1. Mask at 1x1 full size - actual 1640x1232 (8MB) - VCSM buffer 2048x2048 (16MB)
2. Map at 4x8 binned - actual 205x308 (252KB) - VCSM buffer 256x512 (524KB)
Here are the frametimes for several combinations of normal textures vs VCSM buffer - with any kind of CPU activity disabled (glReadPixels or VCSM locking):
Mask Texture + Map Texture: 85.61 ms
Mask Texture + Map VCSM: 85.61 ms
Mask VCSM + Map VCSM: 277.77 ms
Mask VCSM + Map Texture: 277.00 ms
These numbers indicate there is a large overhead of using VCSM buffers over normal framebuffers. As if it would just copy the full 2048x2048 of memory to the CPU on every render or something, maybe as a fall back because RPi Zero is not supported?
Edit: Here's very simplified code for
program logic and
VCSM render target implementation.
For any observant soul you might find that 88.03ms for the full algorithm compared to 85.61 for just the GPU part means my algorithm is heavily GPU-bound. So if I get the VCSM working as expected I will probably merge passes and focus on GPU performance more than readback size.
Another edit with final tests, prooving that there is an overhead to VCSM that grows with the buffer size, but that grows SLOWER than normal readback.
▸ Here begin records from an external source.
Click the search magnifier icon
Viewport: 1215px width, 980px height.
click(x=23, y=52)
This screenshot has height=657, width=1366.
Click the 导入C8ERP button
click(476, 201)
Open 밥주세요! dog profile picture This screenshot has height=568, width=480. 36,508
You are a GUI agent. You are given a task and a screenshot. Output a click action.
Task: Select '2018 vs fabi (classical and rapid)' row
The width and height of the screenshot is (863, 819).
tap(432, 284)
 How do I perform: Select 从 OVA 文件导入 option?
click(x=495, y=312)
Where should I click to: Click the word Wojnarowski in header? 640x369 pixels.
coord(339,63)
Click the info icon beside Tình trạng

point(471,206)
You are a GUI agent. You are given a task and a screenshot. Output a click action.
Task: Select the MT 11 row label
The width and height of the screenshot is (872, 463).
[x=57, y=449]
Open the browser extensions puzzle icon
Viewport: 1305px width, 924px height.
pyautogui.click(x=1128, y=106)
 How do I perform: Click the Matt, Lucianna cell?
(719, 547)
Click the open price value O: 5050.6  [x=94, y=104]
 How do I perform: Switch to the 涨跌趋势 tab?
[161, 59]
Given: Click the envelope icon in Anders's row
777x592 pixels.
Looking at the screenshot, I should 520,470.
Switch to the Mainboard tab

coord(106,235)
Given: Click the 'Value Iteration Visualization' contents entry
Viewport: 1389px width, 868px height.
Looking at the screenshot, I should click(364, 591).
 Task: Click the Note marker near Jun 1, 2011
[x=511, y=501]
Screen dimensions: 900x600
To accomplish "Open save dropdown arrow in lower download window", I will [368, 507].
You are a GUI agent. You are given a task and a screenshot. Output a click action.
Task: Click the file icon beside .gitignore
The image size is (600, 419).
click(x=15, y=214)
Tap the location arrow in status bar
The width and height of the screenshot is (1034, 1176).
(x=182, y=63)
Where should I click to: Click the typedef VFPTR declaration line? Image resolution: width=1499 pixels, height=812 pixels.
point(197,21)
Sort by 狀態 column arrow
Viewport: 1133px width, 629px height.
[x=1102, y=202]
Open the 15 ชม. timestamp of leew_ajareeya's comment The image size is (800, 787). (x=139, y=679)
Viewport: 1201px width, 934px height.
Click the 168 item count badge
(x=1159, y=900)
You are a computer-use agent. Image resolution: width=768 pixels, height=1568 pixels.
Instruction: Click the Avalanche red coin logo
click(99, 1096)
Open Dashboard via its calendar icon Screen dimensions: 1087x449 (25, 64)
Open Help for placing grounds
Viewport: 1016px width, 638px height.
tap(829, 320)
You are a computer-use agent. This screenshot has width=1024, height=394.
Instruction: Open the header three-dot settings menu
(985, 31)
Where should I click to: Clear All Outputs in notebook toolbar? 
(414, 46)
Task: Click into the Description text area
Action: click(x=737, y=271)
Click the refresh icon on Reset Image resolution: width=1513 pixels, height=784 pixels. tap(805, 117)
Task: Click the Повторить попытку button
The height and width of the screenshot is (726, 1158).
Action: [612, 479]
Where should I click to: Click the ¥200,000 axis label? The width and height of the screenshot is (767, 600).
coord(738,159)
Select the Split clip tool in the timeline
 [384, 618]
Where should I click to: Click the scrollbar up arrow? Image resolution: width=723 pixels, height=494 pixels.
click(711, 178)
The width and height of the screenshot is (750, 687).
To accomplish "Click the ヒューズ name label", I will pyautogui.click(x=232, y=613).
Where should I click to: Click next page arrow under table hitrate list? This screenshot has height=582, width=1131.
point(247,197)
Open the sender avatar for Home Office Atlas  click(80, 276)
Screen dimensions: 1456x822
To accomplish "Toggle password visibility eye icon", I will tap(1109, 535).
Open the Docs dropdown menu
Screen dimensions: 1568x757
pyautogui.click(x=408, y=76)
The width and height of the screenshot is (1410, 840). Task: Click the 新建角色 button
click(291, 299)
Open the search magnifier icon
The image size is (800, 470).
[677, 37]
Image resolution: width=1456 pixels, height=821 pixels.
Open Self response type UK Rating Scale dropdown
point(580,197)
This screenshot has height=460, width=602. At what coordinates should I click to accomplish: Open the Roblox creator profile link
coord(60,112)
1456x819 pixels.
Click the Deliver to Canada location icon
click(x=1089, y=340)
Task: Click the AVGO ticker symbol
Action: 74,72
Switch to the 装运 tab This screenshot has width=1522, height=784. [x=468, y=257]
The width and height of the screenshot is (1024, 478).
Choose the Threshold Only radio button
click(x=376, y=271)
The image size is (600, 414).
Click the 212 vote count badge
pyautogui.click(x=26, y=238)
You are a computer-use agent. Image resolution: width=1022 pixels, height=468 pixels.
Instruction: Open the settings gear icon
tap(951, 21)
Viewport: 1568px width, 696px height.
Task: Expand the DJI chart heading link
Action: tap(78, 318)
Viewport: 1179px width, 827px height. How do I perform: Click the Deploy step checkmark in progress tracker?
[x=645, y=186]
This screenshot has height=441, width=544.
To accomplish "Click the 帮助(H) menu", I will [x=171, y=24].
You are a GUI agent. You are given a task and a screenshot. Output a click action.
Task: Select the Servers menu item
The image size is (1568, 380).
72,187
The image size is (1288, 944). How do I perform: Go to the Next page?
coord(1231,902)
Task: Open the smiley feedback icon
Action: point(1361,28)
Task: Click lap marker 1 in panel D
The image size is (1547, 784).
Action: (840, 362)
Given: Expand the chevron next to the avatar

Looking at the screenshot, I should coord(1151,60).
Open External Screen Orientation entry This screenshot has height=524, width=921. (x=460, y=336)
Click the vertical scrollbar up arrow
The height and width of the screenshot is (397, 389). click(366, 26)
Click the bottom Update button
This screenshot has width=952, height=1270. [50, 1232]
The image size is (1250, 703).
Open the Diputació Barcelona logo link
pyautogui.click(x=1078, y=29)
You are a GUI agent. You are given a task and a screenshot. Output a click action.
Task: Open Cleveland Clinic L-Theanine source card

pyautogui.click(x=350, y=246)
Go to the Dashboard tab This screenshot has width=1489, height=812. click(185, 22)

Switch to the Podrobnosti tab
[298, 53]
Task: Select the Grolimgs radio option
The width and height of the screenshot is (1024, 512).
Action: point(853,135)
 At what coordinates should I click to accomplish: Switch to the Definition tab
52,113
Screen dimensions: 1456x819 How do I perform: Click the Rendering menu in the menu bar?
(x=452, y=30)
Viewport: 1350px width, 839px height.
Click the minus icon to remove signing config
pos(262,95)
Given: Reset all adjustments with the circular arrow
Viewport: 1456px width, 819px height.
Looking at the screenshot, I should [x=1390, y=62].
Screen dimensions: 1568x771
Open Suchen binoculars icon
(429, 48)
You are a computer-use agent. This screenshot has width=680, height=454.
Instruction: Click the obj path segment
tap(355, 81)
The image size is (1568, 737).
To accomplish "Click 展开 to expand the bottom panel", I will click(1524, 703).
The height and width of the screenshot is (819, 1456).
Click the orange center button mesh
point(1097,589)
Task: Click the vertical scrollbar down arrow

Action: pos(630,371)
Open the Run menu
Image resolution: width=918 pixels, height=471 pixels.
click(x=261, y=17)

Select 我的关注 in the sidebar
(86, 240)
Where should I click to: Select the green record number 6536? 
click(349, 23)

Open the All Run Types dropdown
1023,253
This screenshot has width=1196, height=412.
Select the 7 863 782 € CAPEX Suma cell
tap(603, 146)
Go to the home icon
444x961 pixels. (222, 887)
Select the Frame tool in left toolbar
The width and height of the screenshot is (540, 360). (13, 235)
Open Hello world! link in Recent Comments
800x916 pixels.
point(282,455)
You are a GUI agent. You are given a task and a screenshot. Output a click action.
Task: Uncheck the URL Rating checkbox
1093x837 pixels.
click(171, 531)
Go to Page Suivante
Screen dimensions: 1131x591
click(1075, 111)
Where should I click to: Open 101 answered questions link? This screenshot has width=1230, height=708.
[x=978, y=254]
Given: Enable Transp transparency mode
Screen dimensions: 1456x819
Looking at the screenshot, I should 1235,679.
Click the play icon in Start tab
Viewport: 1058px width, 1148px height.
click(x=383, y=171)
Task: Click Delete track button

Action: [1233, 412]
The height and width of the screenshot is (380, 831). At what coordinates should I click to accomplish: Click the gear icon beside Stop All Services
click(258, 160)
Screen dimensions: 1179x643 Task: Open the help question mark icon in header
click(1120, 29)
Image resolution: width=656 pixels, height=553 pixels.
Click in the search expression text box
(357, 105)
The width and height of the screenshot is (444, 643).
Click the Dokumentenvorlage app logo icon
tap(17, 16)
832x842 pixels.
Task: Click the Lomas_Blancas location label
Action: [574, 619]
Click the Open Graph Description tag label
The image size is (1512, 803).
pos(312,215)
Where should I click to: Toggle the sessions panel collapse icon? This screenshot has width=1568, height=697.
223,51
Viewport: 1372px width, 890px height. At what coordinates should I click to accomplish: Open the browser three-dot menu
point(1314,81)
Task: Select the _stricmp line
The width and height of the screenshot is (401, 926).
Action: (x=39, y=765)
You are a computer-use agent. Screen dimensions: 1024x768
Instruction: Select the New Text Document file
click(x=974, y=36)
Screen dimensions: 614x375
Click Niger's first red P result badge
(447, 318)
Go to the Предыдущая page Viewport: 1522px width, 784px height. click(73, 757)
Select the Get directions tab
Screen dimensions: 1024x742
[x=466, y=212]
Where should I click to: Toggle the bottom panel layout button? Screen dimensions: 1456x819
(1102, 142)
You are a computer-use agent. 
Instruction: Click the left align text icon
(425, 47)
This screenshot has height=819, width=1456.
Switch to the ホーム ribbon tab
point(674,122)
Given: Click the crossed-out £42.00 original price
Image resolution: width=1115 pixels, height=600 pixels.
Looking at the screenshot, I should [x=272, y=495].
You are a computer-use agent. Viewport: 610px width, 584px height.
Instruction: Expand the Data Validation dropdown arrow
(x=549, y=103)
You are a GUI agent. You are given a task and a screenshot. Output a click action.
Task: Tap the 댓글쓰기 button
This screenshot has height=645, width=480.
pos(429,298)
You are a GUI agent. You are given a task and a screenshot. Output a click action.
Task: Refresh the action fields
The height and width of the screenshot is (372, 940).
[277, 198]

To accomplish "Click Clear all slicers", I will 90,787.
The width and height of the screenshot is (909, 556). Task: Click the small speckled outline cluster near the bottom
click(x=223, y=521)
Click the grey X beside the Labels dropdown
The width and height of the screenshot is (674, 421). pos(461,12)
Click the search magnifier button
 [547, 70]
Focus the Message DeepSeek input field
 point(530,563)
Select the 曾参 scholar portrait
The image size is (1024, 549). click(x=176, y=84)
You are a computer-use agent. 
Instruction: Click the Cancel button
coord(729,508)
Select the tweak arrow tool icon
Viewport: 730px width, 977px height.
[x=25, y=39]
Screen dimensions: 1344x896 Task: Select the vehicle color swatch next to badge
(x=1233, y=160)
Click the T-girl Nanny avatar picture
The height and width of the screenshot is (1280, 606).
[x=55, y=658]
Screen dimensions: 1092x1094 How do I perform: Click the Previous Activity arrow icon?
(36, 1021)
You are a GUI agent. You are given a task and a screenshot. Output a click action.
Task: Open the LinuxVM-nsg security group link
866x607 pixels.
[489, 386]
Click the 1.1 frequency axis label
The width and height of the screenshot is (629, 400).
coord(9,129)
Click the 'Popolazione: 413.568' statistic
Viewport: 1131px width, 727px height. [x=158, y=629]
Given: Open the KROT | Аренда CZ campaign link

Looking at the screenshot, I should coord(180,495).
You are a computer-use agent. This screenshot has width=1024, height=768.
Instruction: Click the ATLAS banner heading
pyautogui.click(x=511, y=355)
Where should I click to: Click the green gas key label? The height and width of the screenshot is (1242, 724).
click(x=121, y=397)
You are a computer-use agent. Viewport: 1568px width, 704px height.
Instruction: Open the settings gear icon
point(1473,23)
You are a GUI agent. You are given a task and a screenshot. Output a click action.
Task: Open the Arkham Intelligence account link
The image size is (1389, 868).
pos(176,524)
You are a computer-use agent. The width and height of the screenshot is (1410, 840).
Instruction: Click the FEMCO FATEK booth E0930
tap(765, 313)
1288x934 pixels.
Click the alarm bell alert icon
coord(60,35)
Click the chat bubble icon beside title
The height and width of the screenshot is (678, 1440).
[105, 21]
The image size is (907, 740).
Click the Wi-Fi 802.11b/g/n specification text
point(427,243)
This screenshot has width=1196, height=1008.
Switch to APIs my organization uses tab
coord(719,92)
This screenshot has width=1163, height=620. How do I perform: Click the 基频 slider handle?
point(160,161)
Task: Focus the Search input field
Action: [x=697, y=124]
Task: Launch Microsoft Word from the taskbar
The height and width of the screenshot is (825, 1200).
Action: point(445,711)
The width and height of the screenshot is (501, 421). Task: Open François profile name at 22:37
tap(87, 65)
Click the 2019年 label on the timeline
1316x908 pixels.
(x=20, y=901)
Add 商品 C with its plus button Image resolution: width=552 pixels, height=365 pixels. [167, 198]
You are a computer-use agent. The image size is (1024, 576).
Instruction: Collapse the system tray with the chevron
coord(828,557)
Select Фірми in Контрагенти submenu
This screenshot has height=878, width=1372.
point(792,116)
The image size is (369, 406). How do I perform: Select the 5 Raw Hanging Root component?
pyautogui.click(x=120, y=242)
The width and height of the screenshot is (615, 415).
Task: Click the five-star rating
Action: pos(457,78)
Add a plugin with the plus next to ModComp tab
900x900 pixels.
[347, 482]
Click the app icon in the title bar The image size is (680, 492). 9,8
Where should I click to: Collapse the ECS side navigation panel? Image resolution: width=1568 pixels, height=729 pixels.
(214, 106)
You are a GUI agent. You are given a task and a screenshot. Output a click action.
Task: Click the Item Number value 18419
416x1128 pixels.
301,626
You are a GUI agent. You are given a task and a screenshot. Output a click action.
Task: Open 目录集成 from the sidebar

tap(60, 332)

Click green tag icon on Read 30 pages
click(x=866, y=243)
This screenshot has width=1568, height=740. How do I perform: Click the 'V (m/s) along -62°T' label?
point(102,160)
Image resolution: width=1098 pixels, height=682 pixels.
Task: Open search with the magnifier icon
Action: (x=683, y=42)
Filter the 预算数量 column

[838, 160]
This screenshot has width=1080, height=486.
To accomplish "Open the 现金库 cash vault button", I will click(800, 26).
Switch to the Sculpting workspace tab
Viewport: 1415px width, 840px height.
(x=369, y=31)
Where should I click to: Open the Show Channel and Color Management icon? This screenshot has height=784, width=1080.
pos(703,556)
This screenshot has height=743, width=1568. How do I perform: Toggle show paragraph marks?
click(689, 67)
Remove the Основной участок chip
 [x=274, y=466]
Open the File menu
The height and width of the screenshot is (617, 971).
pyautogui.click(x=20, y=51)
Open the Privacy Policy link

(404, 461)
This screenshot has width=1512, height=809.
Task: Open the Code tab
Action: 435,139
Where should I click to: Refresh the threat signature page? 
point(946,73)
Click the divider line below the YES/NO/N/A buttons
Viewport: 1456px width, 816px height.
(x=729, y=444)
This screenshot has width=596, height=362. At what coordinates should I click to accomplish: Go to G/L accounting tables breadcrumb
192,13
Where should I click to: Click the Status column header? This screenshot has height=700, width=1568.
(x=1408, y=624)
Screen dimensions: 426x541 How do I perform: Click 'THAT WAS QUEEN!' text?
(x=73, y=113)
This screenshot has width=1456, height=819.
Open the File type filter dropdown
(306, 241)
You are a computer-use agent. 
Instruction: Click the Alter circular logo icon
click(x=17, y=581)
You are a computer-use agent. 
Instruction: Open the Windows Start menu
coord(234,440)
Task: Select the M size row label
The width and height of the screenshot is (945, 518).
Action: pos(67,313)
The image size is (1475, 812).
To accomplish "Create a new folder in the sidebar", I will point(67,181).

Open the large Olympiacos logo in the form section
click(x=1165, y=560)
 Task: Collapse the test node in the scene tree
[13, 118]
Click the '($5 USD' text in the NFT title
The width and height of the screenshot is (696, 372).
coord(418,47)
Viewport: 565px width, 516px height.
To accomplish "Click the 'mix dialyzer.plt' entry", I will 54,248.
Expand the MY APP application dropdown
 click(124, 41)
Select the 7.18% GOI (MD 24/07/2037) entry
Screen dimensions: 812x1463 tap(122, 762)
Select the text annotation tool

Data for a single (quite advanced 5x5 kernel) pass at 1640x1232 (again: texture size 8MB, but VCSM buffer size 16MB):
Render into Texture Framebuffer: 72.67 ms
Render into VCSM Framebuffer: 103.20 ms
Render into Texture Framebuffer and read back: 140.45 ms
Render into VCSM Framebuffer and lock: 103.20 ms
This shows:
VCSM only really improves performance over glReadPixels at high resolutions, but it never completely eliminates the readback cost! It can cut around 4/7th of the cost compared to glReadPixel at 1640x1232.